La densidad ósea, o sea, la del hueso (me encanta esta birria de chiste) es, precisamente, uno de los indicadores más interesantes para sugerir que la salud y el estado de forma física durante el paleolítico, y en sociedades cazadoras-recolectoras, eran bastante mejores que las de sus sucesores y, en ocasiones, vecinos e invasores agrícolas.

Hola, agricultura. Adiós, densidad ósea

Se había investigado bastante y, ahora, acaba de publicarse un nuevo artículo que parece confirmar este fenómeno: el sedentarismo asociado a la implantación de la agricultura provocó una considerable pérdida de masa ósea, o sea, la del hueso.

La ley de Wolff

Que la actividad física, el movimiento y la manipulación de cargas y pesos afectan a la estructura del hueso se ha estudiado igual que comemos los paleo: hasta la saciedad (aquí, aquí, aquí o aquí). Se llama la ley de Wolff o, mejor en inglés, que suena mejor: Wolff’s Law —anda que no debe de molar apellidarse Wolff y que le den tu nombre a una ley—.

La idea es que el hueso puede evolucionar y adaptar su estructura en función de los estímulos externos que recibe a través del músculo: es la razón por la que algunos tenistas tienen el húmero como una columna salomónica, por ejemplo.

Sol, dieta y movimiento

Además de una mayor exposición al sol y de una buena aportación de calcio en la dieta sin necesidad de lácteos (algo que el paleopionero Eaton ya indagó aquí), parece que el nomadismo y el minimalismo paleo iban asociados a mayor cantidad e intensidad de actividad física: el resultado eran unos huesos sanos y fuertes mucho antes del extraño día en que algún humano se atrevió a beber leche de las mamas de otra especie —¡cómo debió de ser ese momentazo!—.

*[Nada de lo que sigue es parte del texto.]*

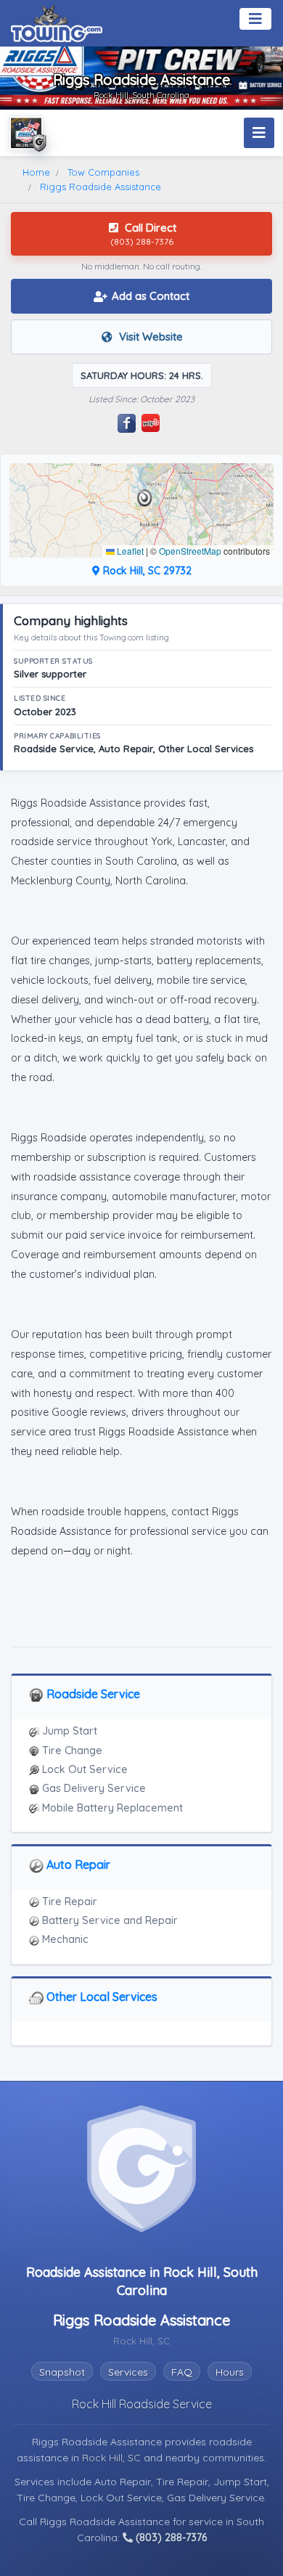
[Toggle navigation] (255, 19)
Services (128, 2372)
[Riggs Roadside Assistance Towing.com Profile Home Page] (26, 133)
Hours (230, 2372)
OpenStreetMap (190, 551)
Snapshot (62, 2372)
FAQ (181, 2372)
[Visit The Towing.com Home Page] (56, 22)
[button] (144, 498)
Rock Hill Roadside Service (142, 2404)
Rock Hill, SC (113, 2457)
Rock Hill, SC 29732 (146, 570)
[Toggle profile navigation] (259, 133)
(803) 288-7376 (170, 2537)
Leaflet (129, 551)
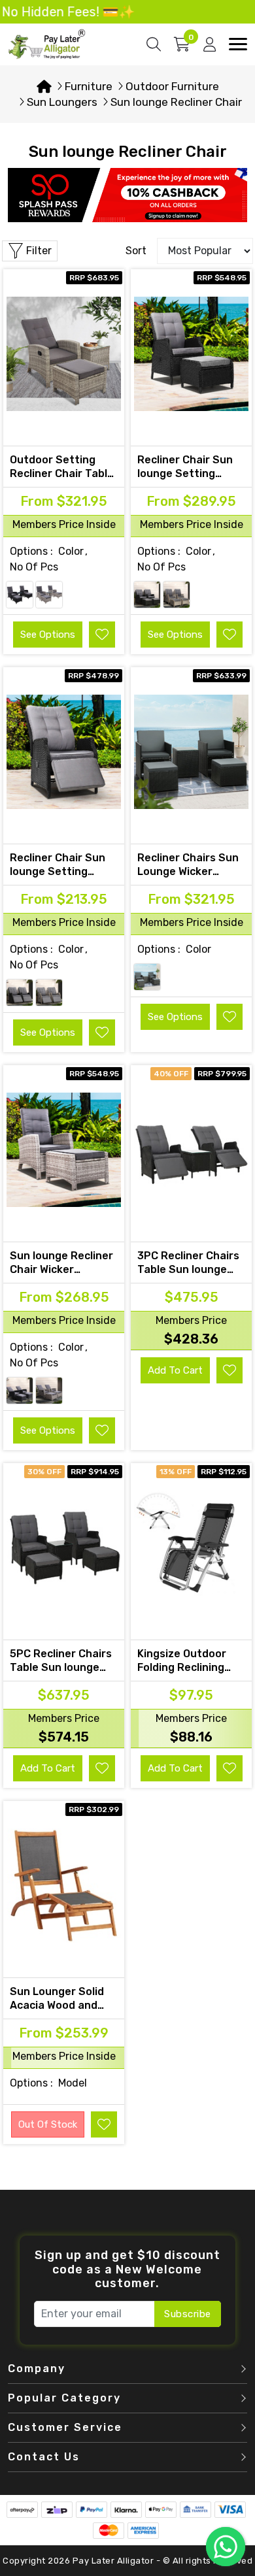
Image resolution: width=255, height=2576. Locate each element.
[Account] (209, 44)
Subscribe (187, 2314)
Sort (136, 250)
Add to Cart (175, 1370)
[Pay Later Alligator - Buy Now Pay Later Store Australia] (47, 43)
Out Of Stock (47, 2124)
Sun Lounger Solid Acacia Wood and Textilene (57, 2005)
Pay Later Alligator (114, 2561)
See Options (47, 634)
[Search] (153, 44)
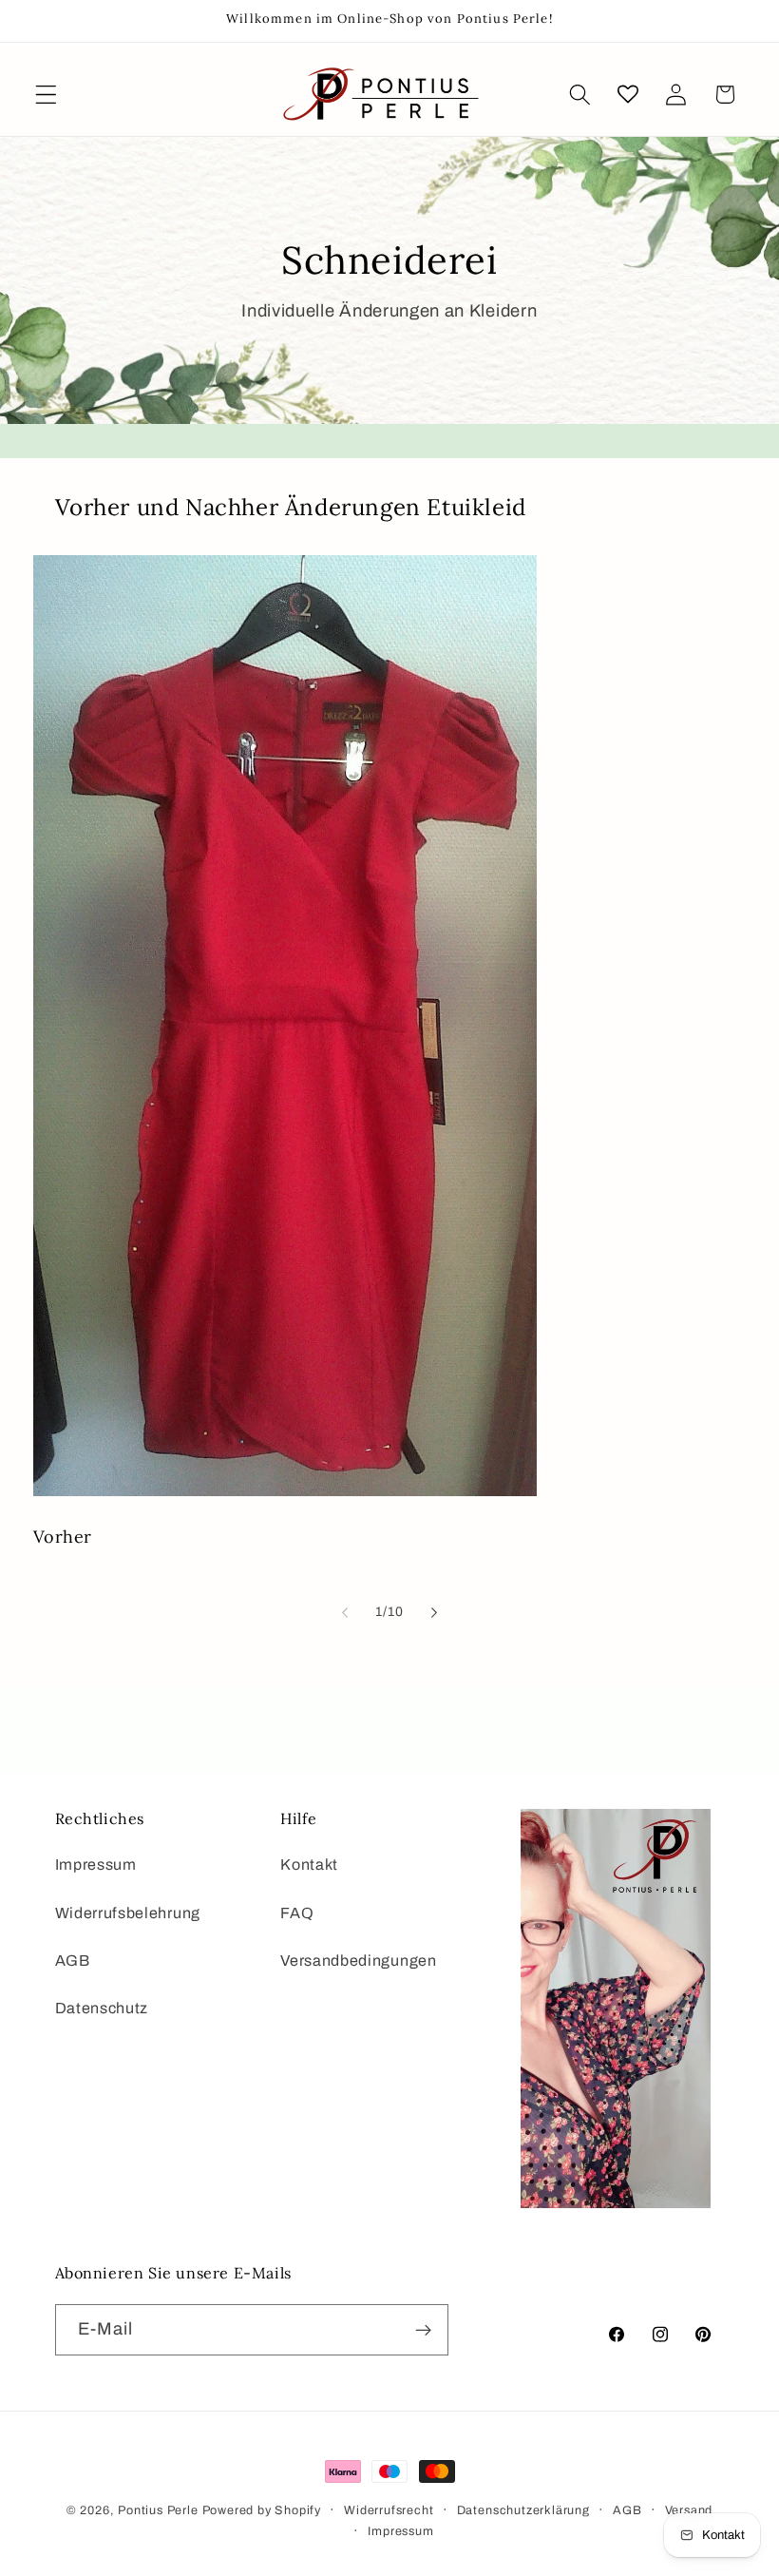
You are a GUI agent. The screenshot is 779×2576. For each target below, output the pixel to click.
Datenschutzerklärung (523, 2510)
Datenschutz (102, 2008)
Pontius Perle (158, 2510)
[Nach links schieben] (345, 1612)
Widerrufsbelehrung (127, 1913)
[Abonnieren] (423, 2329)
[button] (46, 94)
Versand (689, 2510)
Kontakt (309, 1864)
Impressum (96, 1864)
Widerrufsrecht (388, 2510)
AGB (72, 1960)
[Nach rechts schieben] (434, 1612)
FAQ (297, 1913)
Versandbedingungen (358, 1960)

Para elaborar sus análisis, los científicos compararon la densidad de varios huesos de diferentes poblaciones del holoceno (bastante recientes), pero con estilos de vida diferentes: algunos restos pertenecían a poblaciones cazadoras-recolectoras —foragers, sin agricultura y con estilos de vida similares a los de nuestros ancestros— y otros eran de individuos de sociedades agrícolas e industriales.

Los resultados mostraron una pérdida clara de hueso en aquellos individuos de sociedades que ya habían adoptado estilos de vida sedentarios. La pérdida era especialmente acusada en articulaciones del tren inferior, probablemente porque algunas actividades agrícolas sí siguieron demandando el uso de miembros superiores.

Diferencias en la densidad ósea de sociedades realtivamente acttivas (izquierda) y sociedades que ya habían adoptado la agricultura y el sedentarismo (derecha).
Diferencias en la densidad ósea de sociedades realtivamente activas (izquierda) y sociedades que ya habían adoptado la agricultura y el sedentarismo (derecha).

 

Así que, de momento, tranquilidad: si no tomas lácteos, pero comes un montón de verduras ricas en calcio, buscas el sol y haces CrossFit, Paleotraining o similares, tienes pocas probabilidades de acabar pulverizado como Walter Donovan.


Chirchir H, Ruff CB, Junno J-A, and Potts R. Low trabecular bone density in recent sedentary modern humans. Am J Phys Anthropol. 2016;00:e23138. doi:10.1002/ajpa.23138.